--- Trecho fornecido ---
Neste período no qual a Operação Lava Jato aparenta estar sob ataque, assim como a agenda anticorrupção, lembrei-me dessas duas estórias que, embora dissociadas, permitem algumas reflexões.

Não, aqui, as moscas ainda não venceram, apesar da agenda anticorrupção ter sofrido alguns reveses desde 2018, o que não deixa de ser surpreendente em vista das promessas eleitorais do novo governo. Algumas decisões judiciais desfavoráveis, como a revisão da execução da condenação em segunda instância, algumas medidas legislativas inconvenientes – que poderiam ter sido vetadas pelo Executivo – e interferências em órgãos de controle geraram um ambiente de frustração e desestímulo no combate à corrupção.

O lado positivo é que a agenda não é de difícil recuperação, havendo boas oportunidades em 2020 e 2021.
---
### Com base nas informações
1. Segundo o trecho fornecido, em quais anos surgem boas oportunidades para recuperar a agenda anticorrupção?
2. Reescreva o trecho fornecido começando em "Neste período no" e seguindo até "permitem algumas reflexões.", trocando "estórias" por "histórias".
--- Extrato de dados ---
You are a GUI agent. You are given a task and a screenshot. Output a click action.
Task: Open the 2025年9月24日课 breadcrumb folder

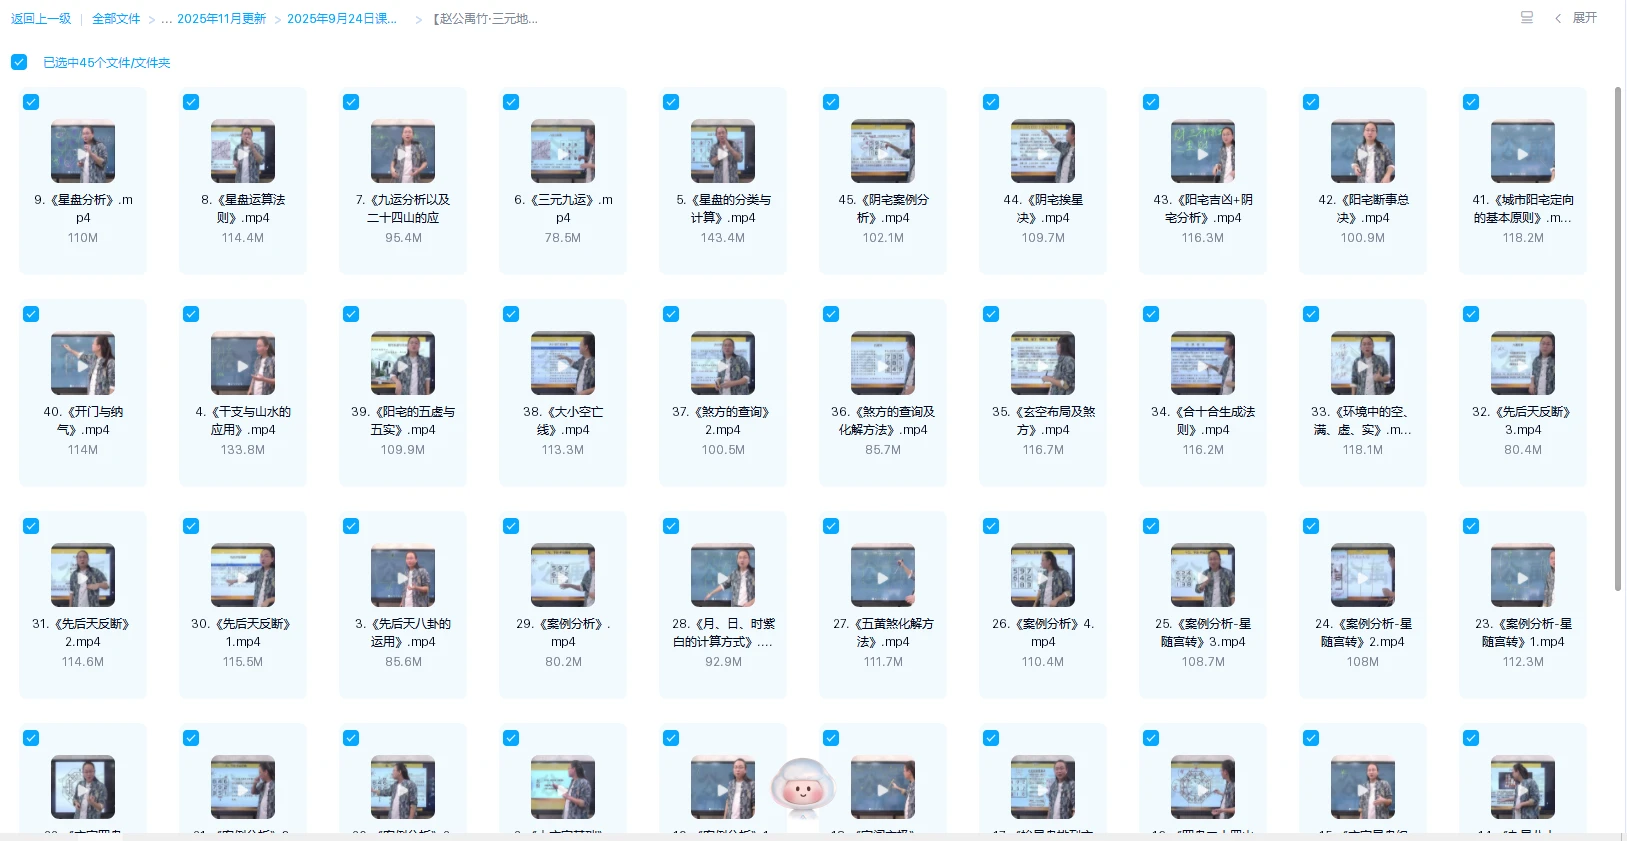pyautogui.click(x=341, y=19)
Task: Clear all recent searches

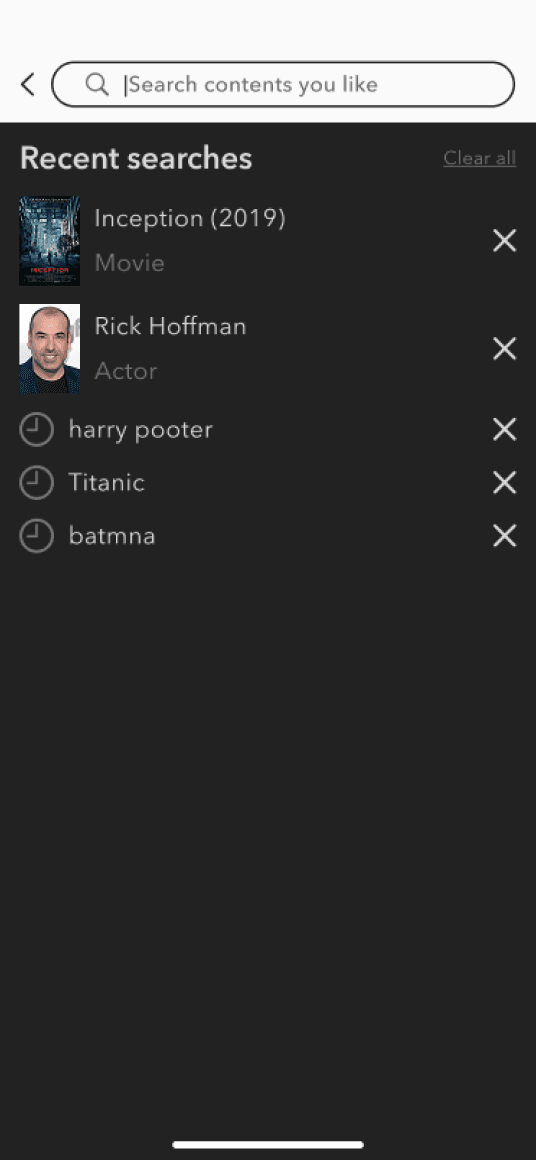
---
### Respostas fornecidas
1. Em 2020 e 2021.

2.
Neste período no qual a Operação Lava Jato aparenta estar sob ataque, assim como a agenda anticorrupção, lembrei-me dessas duas histórias que, embora dissociadas, permitem algumas reflexões.